== DATASET RECORDS ==
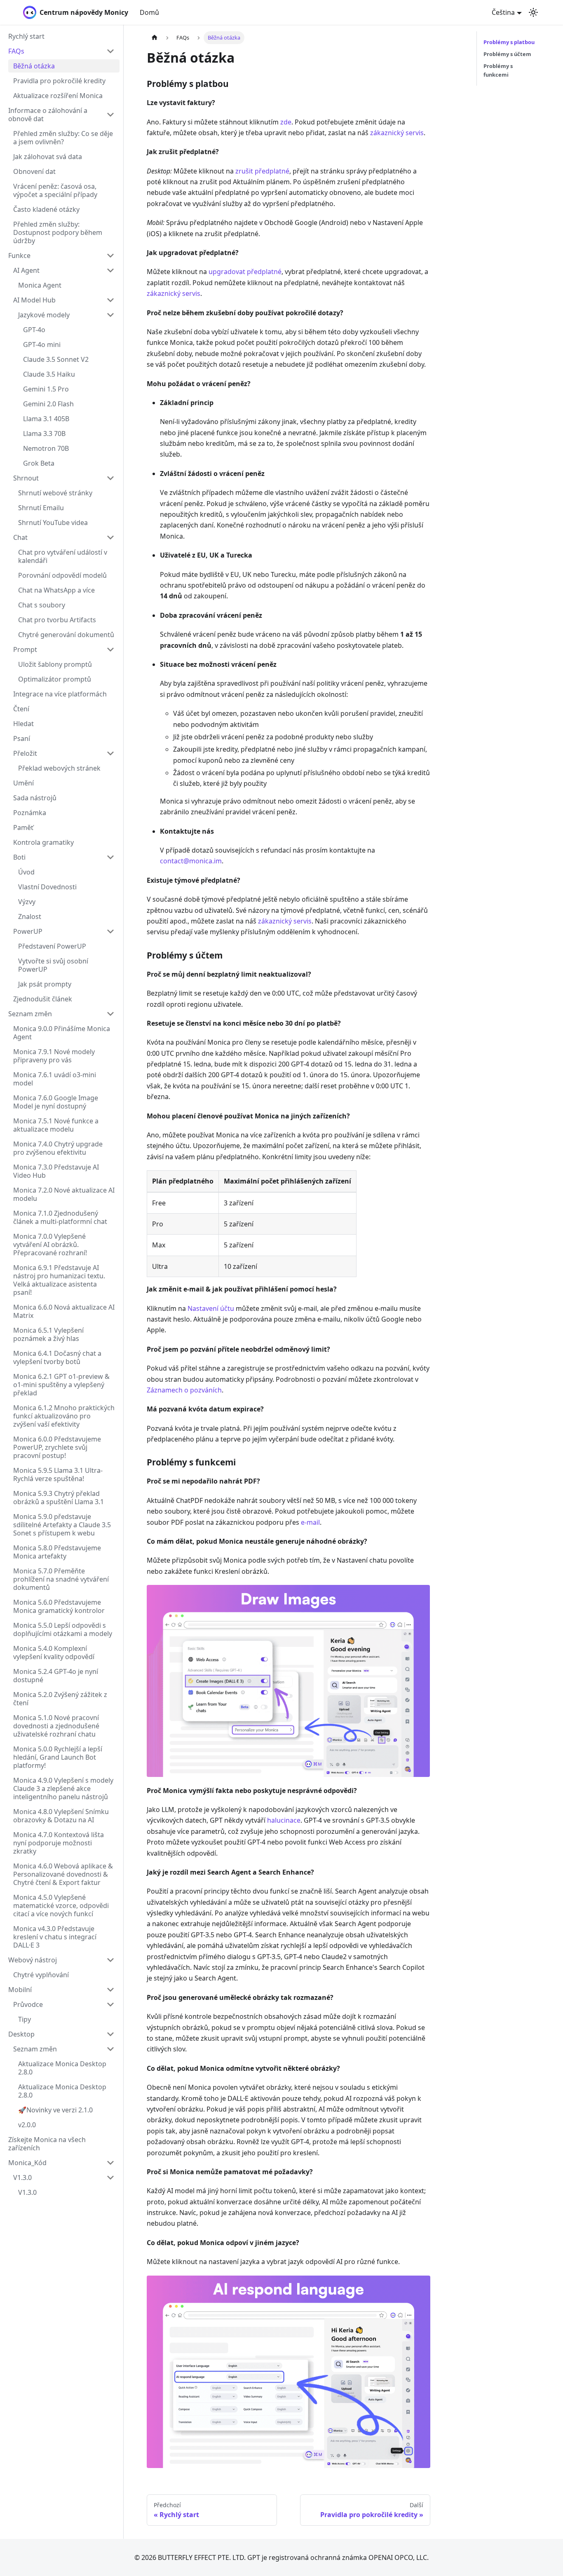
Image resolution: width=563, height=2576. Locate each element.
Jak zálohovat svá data (47, 156)
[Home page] (154, 37)
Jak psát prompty (44, 984)
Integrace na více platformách (60, 693)
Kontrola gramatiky (43, 842)
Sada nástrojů (34, 797)
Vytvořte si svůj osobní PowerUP (53, 965)
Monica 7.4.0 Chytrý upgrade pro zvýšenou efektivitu (58, 1148)
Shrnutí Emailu (41, 507)
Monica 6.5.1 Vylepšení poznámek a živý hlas (48, 1334)
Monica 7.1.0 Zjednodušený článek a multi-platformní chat (60, 1217)
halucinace (283, 1820)
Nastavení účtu (211, 1308)
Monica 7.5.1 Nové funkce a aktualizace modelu (56, 1125)
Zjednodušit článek (42, 998)
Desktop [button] (21, 2034)
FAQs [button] (16, 51)
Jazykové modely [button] (44, 314)
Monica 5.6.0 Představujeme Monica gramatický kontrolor (59, 1606)
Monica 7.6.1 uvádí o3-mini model (54, 1079)
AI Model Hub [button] (34, 300)
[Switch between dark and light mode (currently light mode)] (533, 12)
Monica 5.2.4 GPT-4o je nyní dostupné (55, 1675)
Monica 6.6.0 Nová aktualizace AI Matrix (64, 1311)
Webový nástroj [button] (32, 1959)
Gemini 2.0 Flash (48, 403)
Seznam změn (30, 1013)
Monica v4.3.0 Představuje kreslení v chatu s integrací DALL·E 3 (54, 1937)
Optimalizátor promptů (54, 679)
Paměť (23, 827)
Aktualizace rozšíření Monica (58, 95)
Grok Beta (38, 463)
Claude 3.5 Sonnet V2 (56, 359)
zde (285, 122)
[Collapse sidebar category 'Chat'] (110, 537)
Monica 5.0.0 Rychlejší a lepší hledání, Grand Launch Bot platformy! (57, 1757)
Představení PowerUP (52, 946)
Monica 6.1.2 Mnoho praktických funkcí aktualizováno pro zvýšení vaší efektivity (64, 1416)
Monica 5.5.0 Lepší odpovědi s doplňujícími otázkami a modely (62, 1629)
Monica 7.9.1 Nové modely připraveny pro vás (54, 1055)
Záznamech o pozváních (184, 1390)
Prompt (25, 649)
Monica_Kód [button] (27, 2162)
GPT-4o (34, 329)
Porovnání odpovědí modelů (62, 575)
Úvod (26, 872)
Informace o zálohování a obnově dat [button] (47, 114)
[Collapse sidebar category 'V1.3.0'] (110, 2177)
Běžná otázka (34, 65)
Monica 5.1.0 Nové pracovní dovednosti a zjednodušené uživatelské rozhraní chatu (56, 1726)
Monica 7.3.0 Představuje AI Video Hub (56, 1171)
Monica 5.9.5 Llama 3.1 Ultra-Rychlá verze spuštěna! (58, 1474)
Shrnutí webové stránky (55, 492)
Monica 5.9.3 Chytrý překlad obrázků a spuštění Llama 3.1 (58, 1497)
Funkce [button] (19, 255)
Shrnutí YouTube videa (53, 522)
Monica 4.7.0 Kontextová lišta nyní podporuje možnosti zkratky (58, 1843)
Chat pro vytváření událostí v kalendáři (62, 556)
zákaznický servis (397, 132)
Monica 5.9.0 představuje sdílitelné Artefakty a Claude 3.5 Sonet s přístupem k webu (62, 1525)
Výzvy (26, 901)
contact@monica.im (191, 860)
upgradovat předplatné (245, 271)
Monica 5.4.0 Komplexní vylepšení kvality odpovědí (53, 1652)
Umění (23, 783)
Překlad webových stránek (59, 768)
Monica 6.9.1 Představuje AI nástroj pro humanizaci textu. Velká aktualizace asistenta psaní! (59, 1280)
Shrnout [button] (26, 478)
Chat (20, 537)
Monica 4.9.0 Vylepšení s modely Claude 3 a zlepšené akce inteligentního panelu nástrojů (63, 1788)
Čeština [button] (503, 12)
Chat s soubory (41, 604)
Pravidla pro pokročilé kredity (59, 80)
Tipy (24, 2019)
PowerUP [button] (27, 931)
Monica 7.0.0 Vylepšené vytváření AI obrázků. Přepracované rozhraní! (50, 1244)
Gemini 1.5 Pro (46, 389)
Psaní (21, 738)
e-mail (310, 1522)
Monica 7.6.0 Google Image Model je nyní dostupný (55, 1102)
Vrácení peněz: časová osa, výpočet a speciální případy (55, 190)
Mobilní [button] (20, 1989)
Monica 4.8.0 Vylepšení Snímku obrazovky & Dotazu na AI (61, 1815)
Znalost (29, 916)
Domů (149, 12)
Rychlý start (26, 36)
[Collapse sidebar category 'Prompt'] (110, 649)
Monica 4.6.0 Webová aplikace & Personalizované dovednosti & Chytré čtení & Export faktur (63, 1874)
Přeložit (25, 753)
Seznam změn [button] (35, 2048)
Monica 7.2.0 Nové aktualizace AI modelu (64, 1194)
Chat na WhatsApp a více (56, 590)
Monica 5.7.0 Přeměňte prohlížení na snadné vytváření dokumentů (61, 1579)
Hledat (23, 723)
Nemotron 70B (46, 448)
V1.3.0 (22, 2177)
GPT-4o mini (42, 344)
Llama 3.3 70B (44, 433)
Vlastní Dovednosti (47, 886)
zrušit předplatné (262, 171)
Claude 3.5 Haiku (49, 374)
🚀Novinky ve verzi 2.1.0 (55, 2109)
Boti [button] (19, 857)
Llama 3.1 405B (46, 418)
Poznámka (29, 812)
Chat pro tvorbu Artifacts (57, 619)
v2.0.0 (27, 2124)
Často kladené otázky (46, 209)
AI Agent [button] (26, 270)
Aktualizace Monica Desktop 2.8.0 (62, 2068)
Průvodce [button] (28, 2004)
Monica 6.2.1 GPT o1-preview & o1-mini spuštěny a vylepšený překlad (61, 1384)
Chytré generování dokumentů (66, 634)
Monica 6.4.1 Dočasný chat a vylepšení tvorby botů (57, 1357)
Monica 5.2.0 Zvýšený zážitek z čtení (60, 1698)
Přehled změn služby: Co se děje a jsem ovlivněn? (63, 137)
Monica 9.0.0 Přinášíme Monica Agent (61, 1032)
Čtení (21, 708)
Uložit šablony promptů (55, 664)
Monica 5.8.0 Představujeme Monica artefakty (57, 1552)
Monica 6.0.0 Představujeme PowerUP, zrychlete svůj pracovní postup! (57, 1447)
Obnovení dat (34, 171)
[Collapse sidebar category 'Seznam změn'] (110, 1013)
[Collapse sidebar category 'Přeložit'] (110, 753)
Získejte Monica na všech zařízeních (47, 2143)
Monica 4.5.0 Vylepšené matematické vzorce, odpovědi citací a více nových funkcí (61, 1905)
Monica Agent (39, 285)
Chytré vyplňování (41, 1974)
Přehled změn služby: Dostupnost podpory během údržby (57, 232)
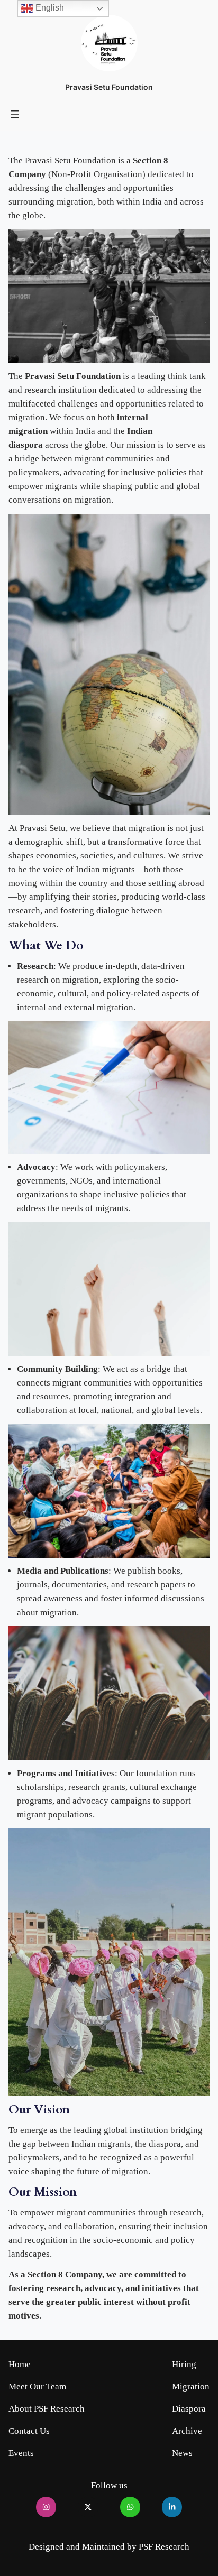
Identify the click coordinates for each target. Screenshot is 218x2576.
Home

== TASK INSTRUCTIONS ==
Exactly as written, please copy out the whole set of records, skipping images.

== OUTPUT OF THE TASK ==
Image resolution: width=563, height=2576. Locate each element.
Jak zálohovat svá data (47, 156)
[Home page] (154, 37)
Jak psát prompty (44, 984)
Integrace na více platformách (60, 693)
Kontrola gramatiky (43, 842)
Sada nástrojů (34, 797)
Vytvořte si svůj osobní PowerUP (53, 965)
Monica 7.4.0 Chytrý upgrade pro zvýšenou efektivitu (58, 1148)
Shrnutí Emailu (41, 507)
Monica 6.5.1 Vylepšení poznámek a živý hlas (48, 1334)
Monica 7.1.0 Zjednodušený článek a multi-platformní chat (60, 1217)
halucinace (283, 1820)
Nastavení účtu (211, 1308)
Monica 7.5.1 Nové funkce a aktualizace modelu (56, 1125)
Zjednodušit článek (42, 998)
Desktop [button] (21, 2034)
FAQs [button] (16, 51)
Jazykové modely [button] (44, 314)
Monica 5.6.0 Představujeme Monica gramatický kontrolor (59, 1606)
Monica 7.6.1 uvádí o3-mini model (54, 1079)
AI Model Hub [button] (34, 300)
[Switch between dark and light mode (currently light mode)] (533, 12)
Monica 5.2.4 GPT-4o je nyní dostupné (55, 1675)
Monica 6.6.0 Nová aktualizace AI Matrix (64, 1311)
Webový nástroj [button] (32, 1959)
Gemini 2.0 Flash (48, 403)
Seznam změn (30, 1013)
Monica v4.3.0 Představuje kreslení v chatu s integrací DALL·E 3 (54, 1937)
Optimalizátor promptů (54, 679)
Paměť (23, 827)
Aktualizace rozšíření Monica (58, 95)
Grok Beta (38, 463)
Claude 3.5 Sonnet V2 (56, 359)
zde (285, 122)
[Collapse sidebar category 'Chat'] (110, 537)
Monica 5.0.0 Rychlejší a lepší hledání, Grand Launch Bot platformy! (57, 1757)
Představení PowerUP (52, 946)
Monica 6.1.2 Mnoho praktických funkcí aktualizováno pro zvýšení vaší efektivity (64, 1416)
Monica 5.5.0 Lepší odpovědi s doplňujícími otázkami a modely (62, 1629)
Monica 7.9.1 Nové modely připraveny pro vás (54, 1055)
Záznamech o pozváních (184, 1390)
Prompt (25, 649)
Monica_Kód [button] (27, 2162)
GPT-4o (34, 329)
Porovnání odpovědí modelů (62, 575)
Úvod (26, 872)
Informace o zálohování a obnově dat [button] (47, 114)
[Collapse sidebar category 'V1.3.0'] (110, 2177)
Běžná otázka (34, 65)
Monica 5.1.0 Nové pracovní dovednosti a zjednodušené uživatelské rozhraní chatu (56, 1726)
Monica 7.3.0 Představuje AI Video Hub (56, 1171)
Monica 5.9.5 Llama 3.1 Ultra-Rychlá verze spuštěna! (58, 1474)
Shrnutí webové stránky (55, 492)
Monica 5.9.3 Chytrý překlad obrázků a spuštění Llama 3.1 (58, 1497)
Funkce [button] (19, 255)
Shrnutí YouTube videa (53, 522)
Monica 4.7.0 Kontextová lišta nyní podporuje možnosti zkratky (58, 1843)
Chat pro vytváření událostí v kalendáři (62, 556)
zákaznický servis (397, 132)
Monica 5.9.0 představuje sdílitelné Artefakty a Claude 3.5 Sonet s přístupem k webu (62, 1525)
Výzvy (26, 901)
contact@monica.im (191, 860)
upgradovat předplatné (245, 271)
Monica 5.4.0 Komplexní vylepšení kvality odpovědí (53, 1652)
Umění (23, 783)
Překlad webových stránek (59, 768)
Monica 6.9.1 Představuje AI nástroj pro humanizaci textu. Velká aktualizace asistenta psaní! (59, 1280)
Shrnout [button] (26, 478)
Chat (20, 537)
Monica 4.9.0 Vylepšení s modely Claude 3 a zlepšené akce inteligentního panelu nástrojů (63, 1788)
Čeština [button] (503, 12)
Chat s soubory (41, 604)
Pravidla pro pokročilé kredity (59, 80)
Tipy (24, 2019)
PowerUP [button] (27, 931)
Monica 7.0.0 Vylepšené vytváření AI obrázků. Přepracované rozhraní! (50, 1244)
Gemini 1.5 Pro (46, 389)
Psaní (21, 738)
e-mail (310, 1522)
Monica 7.6.0 Google Image Model je nyní dostupný (55, 1102)
Vrácení peněz: časová osa, výpočet a speciální případy (55, 190)
Mobilní [button] (20, 1989)
Monica 4.8.0 Vylepšení Snímku obrazovky & Dotazu na AI (61, 1815)
Znalost (29, 916)
Domů (149, 12)
Rychlý start (26, 36)
[Collapse sidebar category 'Prompt'] (110, 649)
Monica 4.6.0 Webová aplikace & Personalizované dovednosti & Chytré čtení & Export faktur (63, 1874)
Přeložit (25, 753)
Seznam změn [button] (35, 2048)
Monica 7.2.0 Nové aktualizace AI modelu (64, 1194)
Chat na WhatsApp a více (56, 590)
Monica 5.7.0 Přeměňte prohlížení na snadné vytváření dokumentů (61, 1579)
Hledat (23, 723)
Nemotron 70B (46, 448)
V1.3.0 (22, 2177)
GPT-4o mini (42, 344)
Llama 3.3 70B (44, 433)
Vlastní Dovednosti (47, 886)
zrušit předplatné (262, 171)
Claude 3.5 Haiku (49, 374)
🚀Novinky ve verzi 2.1.0 (55, 2109)
Boti [button] (19, 857)
Llama 3.1 405B (46, 418)
Poznámka (29, 812)
Chat pro tvorbu Artifacts (57, 619)
v2.0.0 (27, 2124)
Často kladené otázky (46, 209)
AI Agent [button] (26, 270)
Aktualizace Monica Desktop 2.8.0 (62, 2068)
Průvodce [button] (28, 2004)
Monica 6.2.1 GPT o1-preview & o1-mini spuštěny a vylepšený překlad (61, 1384)
Chytré generování dokumentů (66, 634)
Monica 6.4.1 Dočasný chat a vylepšení tvorby botů (57, 1357)
Monica 5.2.0 Zvýšený zážitek z čtení (60, 1698)
Přehled změn služby: Co se děje a jsem ovlivněn? (63, 137)
Monica 9.0.0 Přinášíme Monica Agent (61, 1032)
Čtení (21, 708)
Uložit šablony promptů (55, 664)
Monica 5.8.0 Představujeme Monica artefakty (57, 1552)
Monica 6.0.0 Představujeme PowerUP, zrychlete svůj pracovní postup! (57, 1447)
Obnovení dat (34, 171)
[Collapse sidebar category 'Seznam změn'] (110, 1013)
[Collapse sidebar category 'Přeložit'] (110, 753)
Získejte Monica na všech zařízeních (47, 2143)
Monica 4.5.0 Vylepšené matematické vzorce, odpovědi citací a více nových funkcí (61, 1905)
Monica Agent (39, 285)
Chytré vyplňování (41, 1974)
Přehled změn služby: Dostupnost podpory během údržby (57, 232)
Identify the click coordinates for each target. Screenshot is 218x2576.
Home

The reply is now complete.